A U.S. soldier clears his weapon outside the building used as the headquarters for Task Force 1-30 at FOB Normandy. Locals say the building was built by British troops more than 50 years ago. (Andrew Tilghman / S&S)
FORWARD OPERATING BASE NORMANDY, Iraq — On top of a nearby rocky cliff, the crumbling remains of a 19th century Turkish fort overlooks the U.S. Army post here.
Buried beneath the hard- packed dust, a British general was laid to rest in the 1920s, during the 14 years when Iraq was under direct British colonial occupation.
Under Saddam Hussein’s regime, the sprawling base about 40 miles from the Iranian border was home to an entire corps, where a former soldier recalls bad food, low morale and physical abuse from Iraqi officers.
“This was the most bad three months of my life,” said 28-year-old Salam Farhan, an Iraqi native and translator here who attended basic training at the base with Saddam’s army in 2001.
Farhan recalled children as young as 13 and 14 forced into army training. Wealthy and politically connected families often bribed army officials to release their children from service.
The roughly 700 U.S. troops stationed here are the latest in a long series of soldiers to set up camp outside the city of Muqdadiyah. The base’s history offers a window on the history of the entire country: its periodic wars, occupations and efforts to gain independence.
Unlike many U.S. bases in Iraq, FOB Normandy has few prefabricated tents and containerized housing units. Instead, soldiers here are housed in old masonry-constructed barracks, many built by the British in the early 1950s.
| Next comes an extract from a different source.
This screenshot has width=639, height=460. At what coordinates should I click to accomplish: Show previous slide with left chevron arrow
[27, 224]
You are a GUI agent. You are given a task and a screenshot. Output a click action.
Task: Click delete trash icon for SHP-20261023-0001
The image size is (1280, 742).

The headquarters building for the U.S. Army’s Task Force 1-30 has an Islamic-style design with tile floors and elaborate moldings. The adjacent chapel, a large dome top, was once used as a mosque.
The base, situated on an old trading route that led merchants and smugglers from Baghdad through Baqoubah and into Iran, is an obvious location for a military outpost.
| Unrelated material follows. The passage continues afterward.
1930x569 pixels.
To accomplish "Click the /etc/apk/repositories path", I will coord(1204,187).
Just outside the area’s main city, the base is buffered by the Hamrin Mountains to the east and by the Diyala River to the north and west.
“In the military, we look to nature, and here nature helps us,” said Col. Thea Ismael Abid Al-Tamimi, commander of the Iraqi army battalion garrisoned on the base adjacent to American forces.
The former Turkish base used by the Ottoman government that controlled Mesopotamia before World War I lies just outside the base and has been mostly destroyed.
A sign chiseled in one mountainside reads: “106th Hazara Pioneers, 1918,” referring to a British colonial regiment of central Asian soldiers from the Hazara tribe that was stationed here during World War I.
Under the mountaintops, the British hollowed out more than a dozen large weapons stores. In recent decades, Saddam stockpiled ammunition there.
The brick-walled caverns are currently empty and in good condition.
When U.S. soldiers re-enter the front gate after daily patrols, they pass a graveyard of rusty British-made Chiefton tanks and Russian-made T-55 tanks seized from Iran during the eight-year war between Iran and Iraq.
About 50 years ago, the base was a headquarters for then-brigade Commander Abd al-Karim Qasim, who later led the revolutionary forces that killed the Iraqi king and declared a republic in 1958.
Early in Saddam’s regime, the base here was well-maintained, with running water, air conditioning and several large factories, said Sgt. Abid Ali, a 48-year-old Muqdadiyah native who serves in the Iraqi army.
After the fall of Saddam, the base was virtually destroyed during the monthlong power vacuum between the regime’s collapse and the arrival of the first coalition forces.
Locals looted the furniture and other supplies, while an Iranian militia carted off truckloads of heavy artillery, rocket-propelled grenades and other ammunition stored here, Ali said.
U.S. money is now rebuilding the base with training facilities for Iraqi army soldiers and local police.
Coincidentally, Farhan, the former Iraqi soldier, now works here as a translator and lives in the same barracks building he was assigned to during basic training four years ago. The son of a Kurdish mother and Arab father from northern Iraq, Farhan said life on the base now — with good food, good pay and friendly soldiers — is better than he could have imagined several years ago.
“This is the high life right here,” he said.